The Attorney General said the FVROs would enable the court to order an offender to attend a behavioural change or intervention program to prevent further family violence from occurring. It would also empower the court to restrain a person from distributing or publishing intimate images of a person and from cyber-stalking.
"On its own, the justice system cannot eliminate family violence. However, we can encourage and support victims of violence in the home while seeking to deter, and punish, those in the community who choose to offend, and that is what this law does," he said.
"In particular, those who breach the conditions of a FVRO by posting 'revenge porn' on the internet or by using technology to stalk the subject of the order online will face serious criminal charges, which could send them to jail for two years."

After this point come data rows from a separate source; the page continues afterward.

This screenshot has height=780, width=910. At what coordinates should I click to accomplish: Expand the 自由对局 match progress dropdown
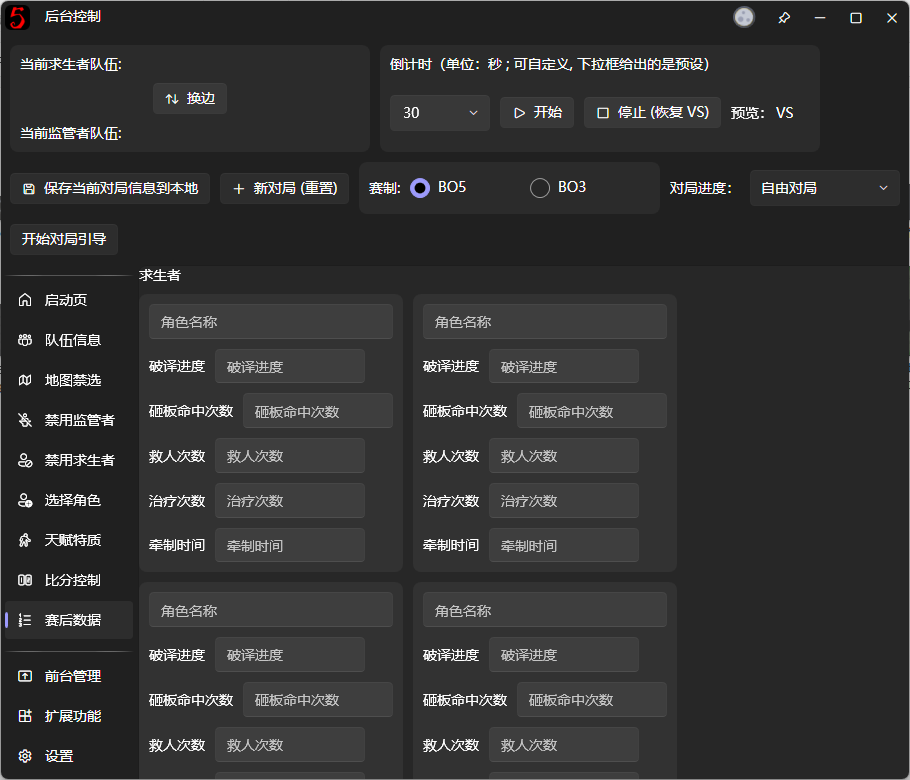[x=824, y=187]
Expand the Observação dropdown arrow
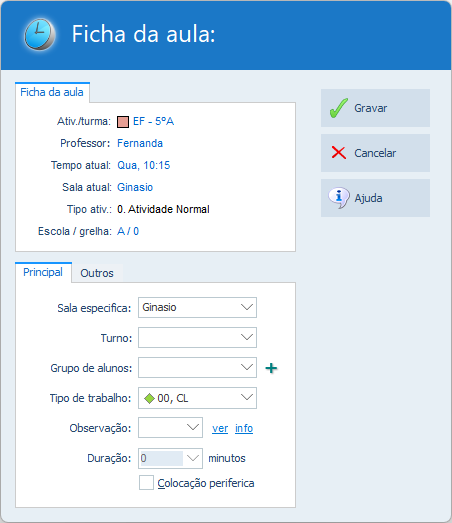452x523 pixels. pos(193,427)
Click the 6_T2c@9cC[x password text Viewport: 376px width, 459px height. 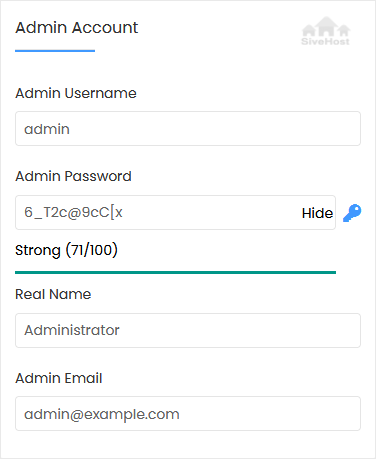73,212
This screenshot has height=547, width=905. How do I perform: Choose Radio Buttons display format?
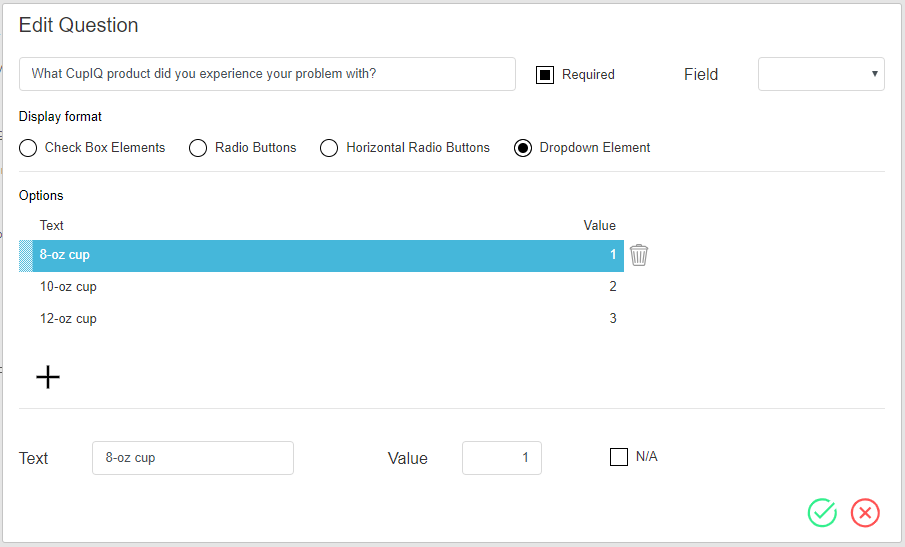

Deputy Premier and Police Minister Liza Harvey said the overhaul of the legislation was primarily about supporting and protecting victims of crime.
"Not only do the proposed punishments reflect community expectations, the changes will also protect vulnerable people and give victims confidence, perpetrators will be held to account," Ms Harvey said.
Mr Mischin said the Bill also addressed a 2012 commitment made by the State Government to clarify and strengthen Western Australia's criminal law in relation to unlawful acts which caused harm to a woman's unborn child or the loss of her pregnancy.
"While nothing can ever undo the loss of a pregnancy or harm to an unborn child that an expectant mother and her family will suffer as a result of a criminal act, this Bill confirms that violence to an unborn child is violence to the mother, and that such actions are unacceptable and will not escape an appropriate punishment," he said.
"If a person intentionally causes grievous bodily harm to a pregnant woman which results in the loss of her pregnancy, that person will face up to 20 years' imprisonment, while a person who causes grievous bodily harm to a woman's unborn child in other circumstances could be jailed for up to 14 years."